### Your instructions
Copy out the piece on unsustainable debt cycles below word for word, from start to finish.

### Text excerpt
Mini Series: A New World Order: Unsustainable Debt Cycles

Unsustainable Debt Cycles: The Pillar That Topples Empires

Today we’re diving into one of the four pillars that determine the rise and fall of empires:

Unsustainable debt cycles.

This forms part of our A New World Order mini-series, where we unpack the structural forces reshaping global power.

And right now, we are transitioning out of a 40-year era defined by falling interest rates, cheap money, and suppressed volatility — into something far less stable.

At the centre of that shift sits one variable: debt.

The 40-Year Tailwind: Falling Rates and Expanding Leverage

From the era of Paul Volcker in the early 1980s, interest rates began a structural decline. After double-digit inflation was crushed with aggressive tightening, the following decades were characterised by progressively lower borrowing costs.

Every slowdown — from the dot-com crash to the 2008 financial crisis and the COVID-19 shock — was met with cheaper money.

### Records supplied
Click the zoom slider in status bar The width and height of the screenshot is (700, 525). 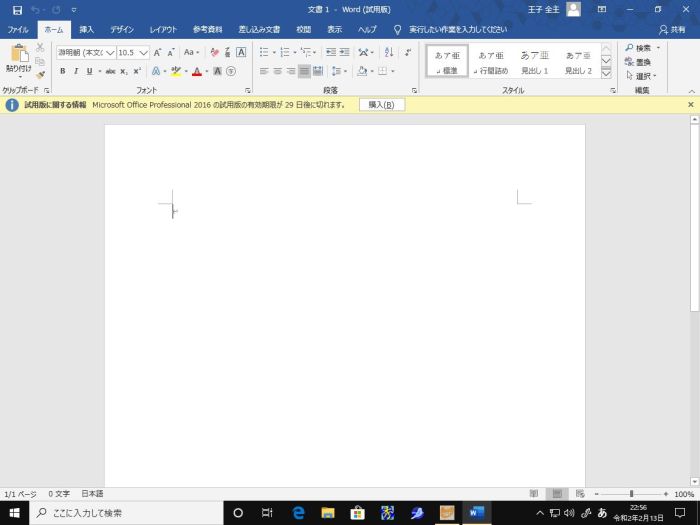click(631, 494)
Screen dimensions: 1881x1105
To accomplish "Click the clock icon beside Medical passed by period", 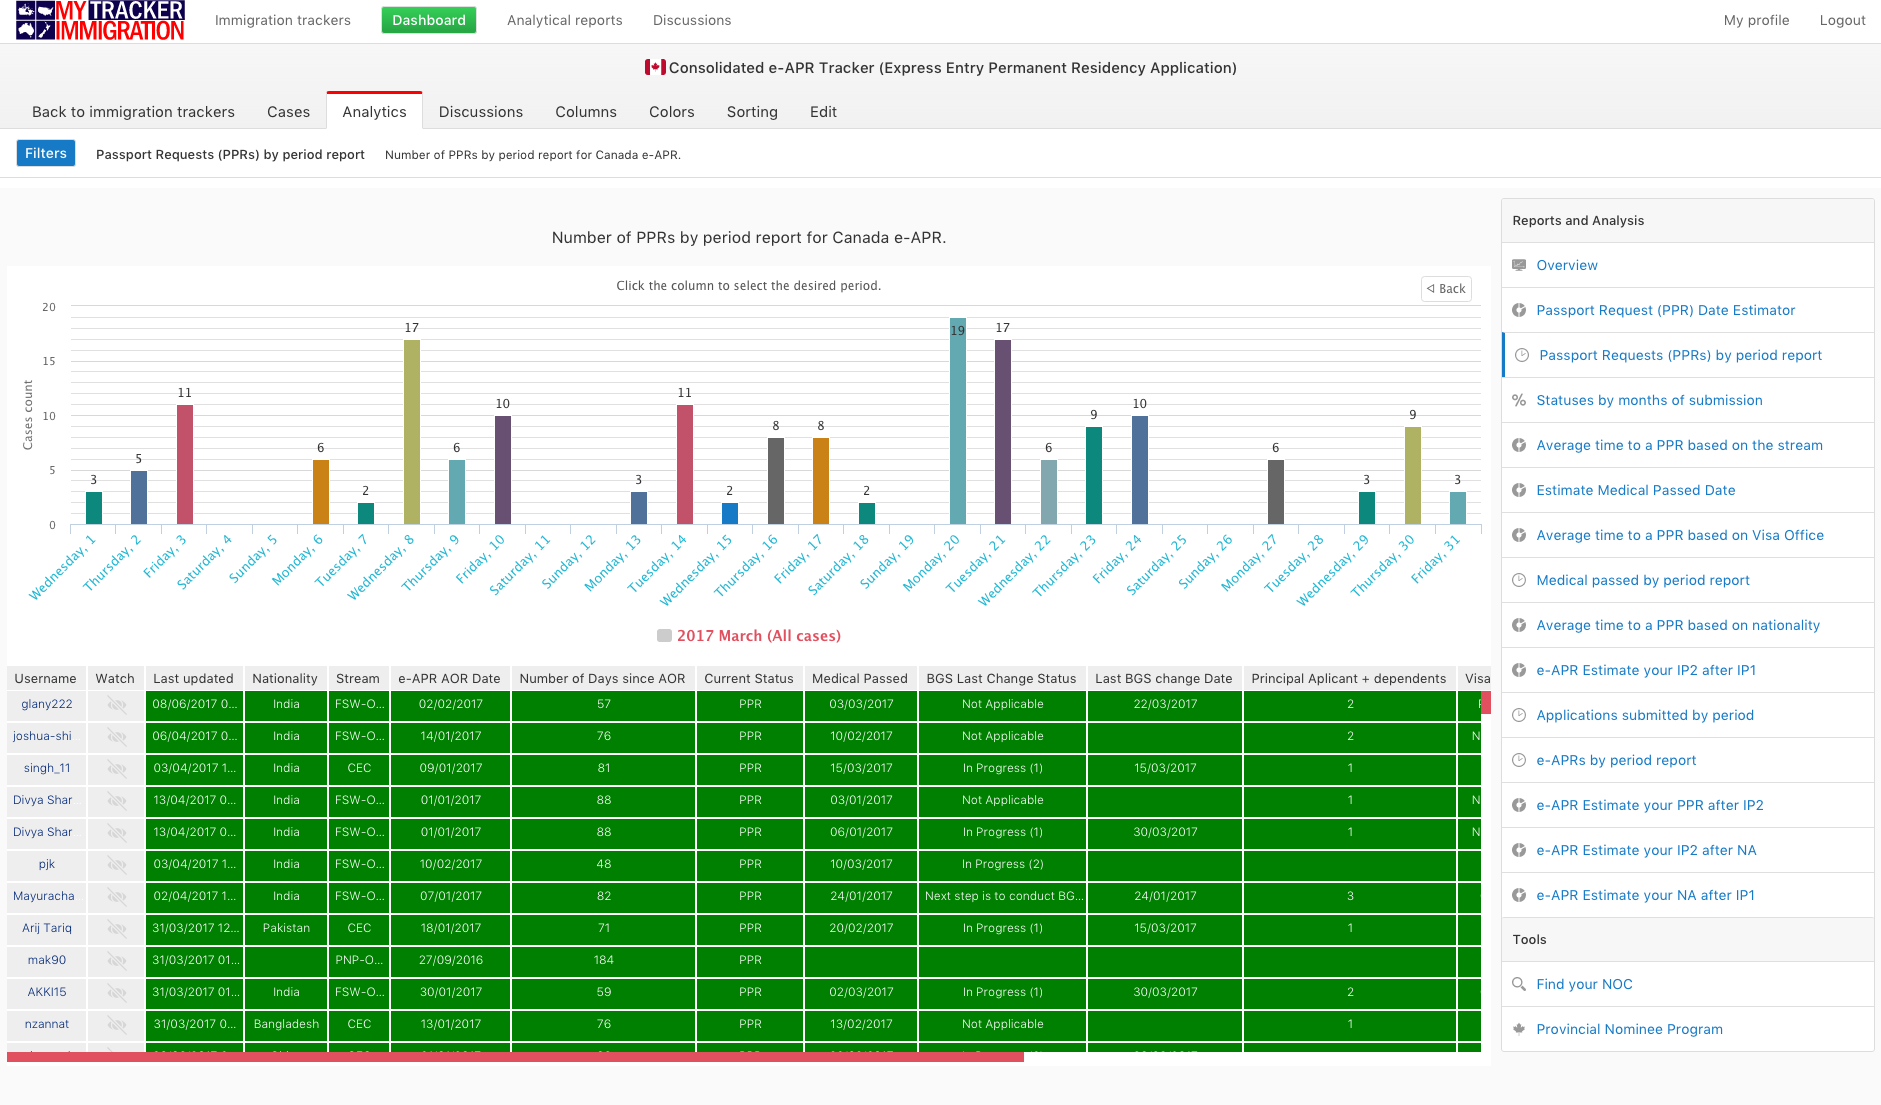I will (x=1519, y=580).
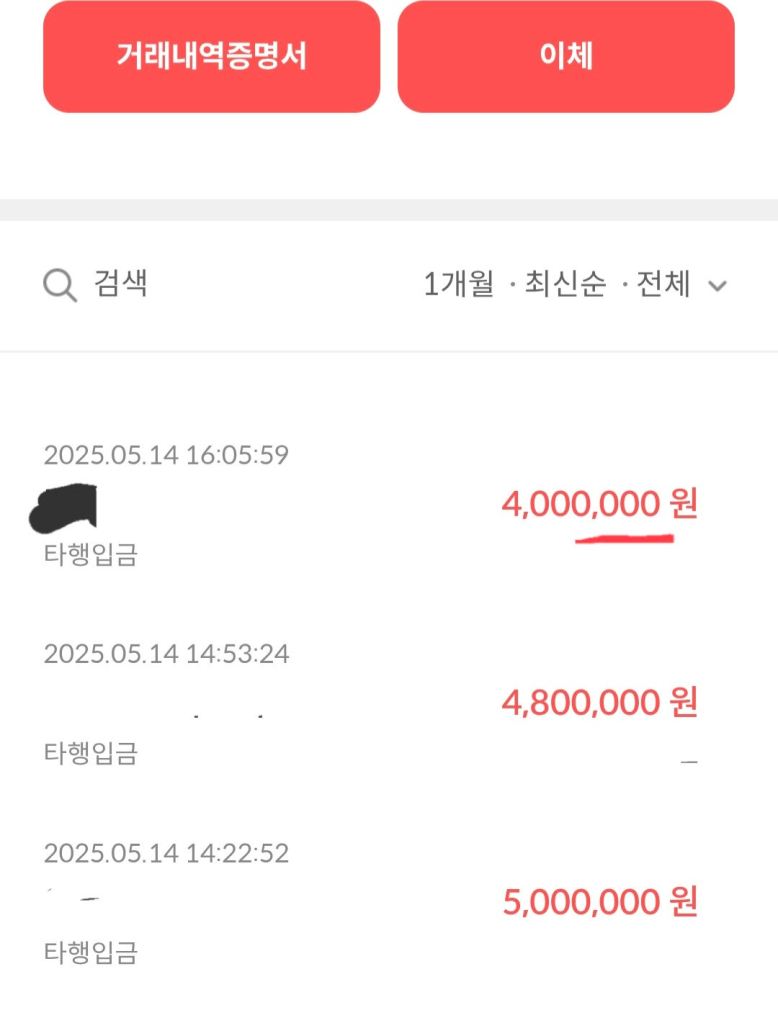Open the 거래내역증명서 button

[211, 56]
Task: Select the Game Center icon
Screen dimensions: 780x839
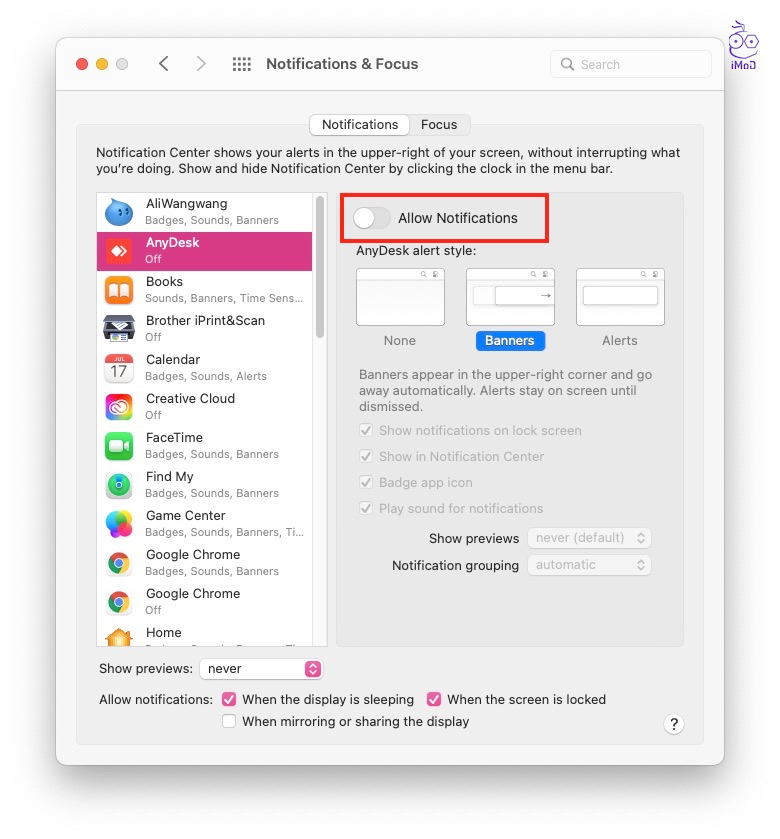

### Solution to the exercise
Mini Series: A New World Order: Unsustainable Debt Cycles

Unsustainable Debt Cycles: The Pillar That Topples Empires

Today we’re diving into one of the four pillars that determine the rise and fall of empires:

Unsustainable debt cycles.

This forms part of our A New World Order mini-series, where we unpack the structural forces reshaping global power.

And right now, we are transitioning out of a 40-year era defined by falling interest rates, cheap money, and suppressed volatility — into something far less stable.

At the centre of that shift sits one variable: debt.

The 40-Year Tailwind: Falling Rates and Expanding Leverage

From the era of Paul Volcker in the early 1980s, interest rates began a structural decline. After double-digit inflation was crushed with aggressive tightening, the following decades were characterised by progressively lower borrowing costs.

Every slowdown — from the dot-com crash to the 2008 financial crisis and the COVID-19 shock — was met with cheaper money.